Welcome to Woodridge Observatory.

I do my stargazing from a rural spot in Kent. The sea is never more than 9 miles away between NE to SSE, 14 miles between SSE to SSW, and between  NW to NE.  There’s only so much artificial lighting they can squeeze in between here and the sea (they do try hard in places!) so, for the crowded SE of England, the skies here are half decent.

The second-hand Sirius dome was refurbished and set up here during 2020. The instrumentation was installed the following year. I am now learning the dark art that is electronic imaging.

Between 2014 and 2020 my main project was tracking down the galaxies in the 1966 Atlas of Peculiar Galaxies compiled by Palomar astronomer Halton Arp. The Atlas presented 338 galaxies and groupings which appeared ‘peculiar’ in photographs obtained with the largest professional telescopes of the time.

Why choose the Arp Atlas?  I attended his lecture in Cambridge in 1992. I admired his courage in taking the unpopular, contrary stance maintained for decades against the accepted view of the way the universe works. He was marginalised by the majority of astronomers and cosmologists supporting the ‘party line’.

Arp’s suggestions that redshift has components more complex than first thought flew in the face of decades of astronomical dogma, seeking a re-examination of theory and, perhaps, the careers (and research grants…) of many eminent astronomers!

Now, fifty years on from the publication of the Atlas, the Big Bang Theory still prevails, but with major unsolved issues, e.g. the need to conjure up twenty times more dark energy and dark matter than there is normal matter and energy, just to balance the scales.

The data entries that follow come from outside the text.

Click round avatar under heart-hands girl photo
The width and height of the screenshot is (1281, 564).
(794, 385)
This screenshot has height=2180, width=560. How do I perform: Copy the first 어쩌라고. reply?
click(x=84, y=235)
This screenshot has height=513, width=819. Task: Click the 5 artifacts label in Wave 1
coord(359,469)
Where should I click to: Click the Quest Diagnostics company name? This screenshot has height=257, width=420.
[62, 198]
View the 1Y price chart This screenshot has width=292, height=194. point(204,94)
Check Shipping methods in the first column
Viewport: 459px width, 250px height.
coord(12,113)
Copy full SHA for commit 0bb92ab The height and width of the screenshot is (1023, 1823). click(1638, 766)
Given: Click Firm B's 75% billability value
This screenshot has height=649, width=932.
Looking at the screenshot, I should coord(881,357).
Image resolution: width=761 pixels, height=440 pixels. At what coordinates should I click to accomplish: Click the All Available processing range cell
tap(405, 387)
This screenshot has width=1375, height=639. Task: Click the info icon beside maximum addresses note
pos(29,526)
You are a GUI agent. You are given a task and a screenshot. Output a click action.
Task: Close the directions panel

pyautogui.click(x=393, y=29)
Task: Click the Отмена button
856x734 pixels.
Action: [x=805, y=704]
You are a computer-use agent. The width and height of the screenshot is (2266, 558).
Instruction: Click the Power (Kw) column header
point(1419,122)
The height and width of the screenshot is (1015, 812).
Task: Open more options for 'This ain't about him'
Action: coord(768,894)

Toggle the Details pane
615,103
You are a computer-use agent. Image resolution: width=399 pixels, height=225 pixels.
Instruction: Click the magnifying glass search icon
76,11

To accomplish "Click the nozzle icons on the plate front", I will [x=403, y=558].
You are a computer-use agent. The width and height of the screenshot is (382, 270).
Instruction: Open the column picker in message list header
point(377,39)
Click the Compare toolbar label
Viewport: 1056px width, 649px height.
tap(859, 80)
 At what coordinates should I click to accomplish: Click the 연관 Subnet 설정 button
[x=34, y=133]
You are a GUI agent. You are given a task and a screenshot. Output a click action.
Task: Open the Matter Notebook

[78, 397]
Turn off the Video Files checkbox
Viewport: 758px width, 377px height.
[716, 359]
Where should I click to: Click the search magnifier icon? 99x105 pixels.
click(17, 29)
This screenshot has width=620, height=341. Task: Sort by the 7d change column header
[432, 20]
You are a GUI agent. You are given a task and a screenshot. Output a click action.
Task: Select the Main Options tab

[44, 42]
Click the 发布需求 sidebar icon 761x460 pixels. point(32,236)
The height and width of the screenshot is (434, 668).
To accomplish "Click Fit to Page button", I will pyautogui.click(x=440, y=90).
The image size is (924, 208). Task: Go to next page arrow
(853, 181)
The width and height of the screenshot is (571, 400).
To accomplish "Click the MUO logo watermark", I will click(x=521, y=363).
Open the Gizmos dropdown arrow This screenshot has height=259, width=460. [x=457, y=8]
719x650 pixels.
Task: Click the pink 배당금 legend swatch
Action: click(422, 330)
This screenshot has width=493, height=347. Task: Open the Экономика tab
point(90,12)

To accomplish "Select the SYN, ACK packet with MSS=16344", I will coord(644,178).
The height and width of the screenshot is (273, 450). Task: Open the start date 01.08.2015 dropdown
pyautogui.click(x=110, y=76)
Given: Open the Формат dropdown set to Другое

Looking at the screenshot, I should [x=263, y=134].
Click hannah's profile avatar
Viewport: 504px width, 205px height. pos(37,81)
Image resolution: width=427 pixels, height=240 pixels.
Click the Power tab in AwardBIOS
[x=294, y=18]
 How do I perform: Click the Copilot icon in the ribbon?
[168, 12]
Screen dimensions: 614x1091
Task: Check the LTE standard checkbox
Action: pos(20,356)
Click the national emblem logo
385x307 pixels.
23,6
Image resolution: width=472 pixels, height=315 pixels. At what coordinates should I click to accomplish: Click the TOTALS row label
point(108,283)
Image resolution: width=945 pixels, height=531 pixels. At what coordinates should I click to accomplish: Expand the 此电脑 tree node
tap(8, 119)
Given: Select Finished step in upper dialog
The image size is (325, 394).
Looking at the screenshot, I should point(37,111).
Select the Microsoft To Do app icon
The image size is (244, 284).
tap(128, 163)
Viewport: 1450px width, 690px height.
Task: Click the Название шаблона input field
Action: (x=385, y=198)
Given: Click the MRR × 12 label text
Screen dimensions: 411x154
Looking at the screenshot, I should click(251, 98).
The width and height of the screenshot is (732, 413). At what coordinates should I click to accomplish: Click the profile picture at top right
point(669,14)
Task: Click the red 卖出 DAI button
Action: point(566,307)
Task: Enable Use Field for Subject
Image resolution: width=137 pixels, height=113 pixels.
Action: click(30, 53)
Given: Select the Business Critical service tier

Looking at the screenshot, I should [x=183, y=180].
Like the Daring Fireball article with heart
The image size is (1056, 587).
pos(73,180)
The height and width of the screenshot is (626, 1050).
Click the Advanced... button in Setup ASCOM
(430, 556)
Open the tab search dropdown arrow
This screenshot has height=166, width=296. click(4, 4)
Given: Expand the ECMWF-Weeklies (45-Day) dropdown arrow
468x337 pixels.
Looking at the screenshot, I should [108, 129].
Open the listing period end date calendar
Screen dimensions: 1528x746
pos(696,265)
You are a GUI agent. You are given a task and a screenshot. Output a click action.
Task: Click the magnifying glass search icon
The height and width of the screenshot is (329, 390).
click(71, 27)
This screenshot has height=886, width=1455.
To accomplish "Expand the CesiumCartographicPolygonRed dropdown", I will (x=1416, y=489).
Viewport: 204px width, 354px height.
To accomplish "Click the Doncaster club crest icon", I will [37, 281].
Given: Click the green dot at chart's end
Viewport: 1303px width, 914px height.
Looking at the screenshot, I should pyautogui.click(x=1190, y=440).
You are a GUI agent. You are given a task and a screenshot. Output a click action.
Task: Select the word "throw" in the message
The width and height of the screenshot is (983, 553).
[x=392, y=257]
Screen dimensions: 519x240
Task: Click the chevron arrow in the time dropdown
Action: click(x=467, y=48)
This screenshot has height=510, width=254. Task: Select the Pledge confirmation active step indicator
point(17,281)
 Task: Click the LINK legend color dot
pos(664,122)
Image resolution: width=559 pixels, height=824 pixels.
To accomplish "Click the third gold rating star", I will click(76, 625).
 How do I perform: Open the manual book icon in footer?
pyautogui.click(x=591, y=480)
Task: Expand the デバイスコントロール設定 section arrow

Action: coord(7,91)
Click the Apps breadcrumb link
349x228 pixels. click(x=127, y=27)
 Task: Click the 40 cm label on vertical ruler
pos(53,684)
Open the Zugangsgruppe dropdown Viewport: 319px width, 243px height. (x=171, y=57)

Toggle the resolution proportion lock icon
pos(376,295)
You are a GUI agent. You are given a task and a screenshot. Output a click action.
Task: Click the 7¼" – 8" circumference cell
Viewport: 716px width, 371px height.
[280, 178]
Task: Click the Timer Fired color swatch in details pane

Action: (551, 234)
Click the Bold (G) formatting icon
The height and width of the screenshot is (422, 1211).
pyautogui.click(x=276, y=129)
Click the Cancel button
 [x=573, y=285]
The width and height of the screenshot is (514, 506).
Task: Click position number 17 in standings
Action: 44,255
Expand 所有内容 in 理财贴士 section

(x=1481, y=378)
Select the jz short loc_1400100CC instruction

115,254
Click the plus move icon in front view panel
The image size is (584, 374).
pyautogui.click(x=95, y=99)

Apart from a few early drawings, all my Arp sketches are drawn digitally in Photoshop by reference to detailed scribbles and notes made at the eyepiece.

I originally thought this was a bit of a cop-out but I am mollified to discover that it is common for professional artists to largely work digitally now.  Enjoy the sketches.

My interest in astronomy was triggered by the Leonids of 1966. A spectacular shooting star storm was hoped for. Patrick Moore invited folk to write in to the BBC ‘Sky at Night’ for a star chart to plot the meteors on. Naturally, being November in England, thick stratocumulus blanketed us all night and sprinkled us with drizzle. We saw nothing and the highlight of the night was a visit from next door’s cat at 4am. Despite that, I have been stargazing, on and off, ever since.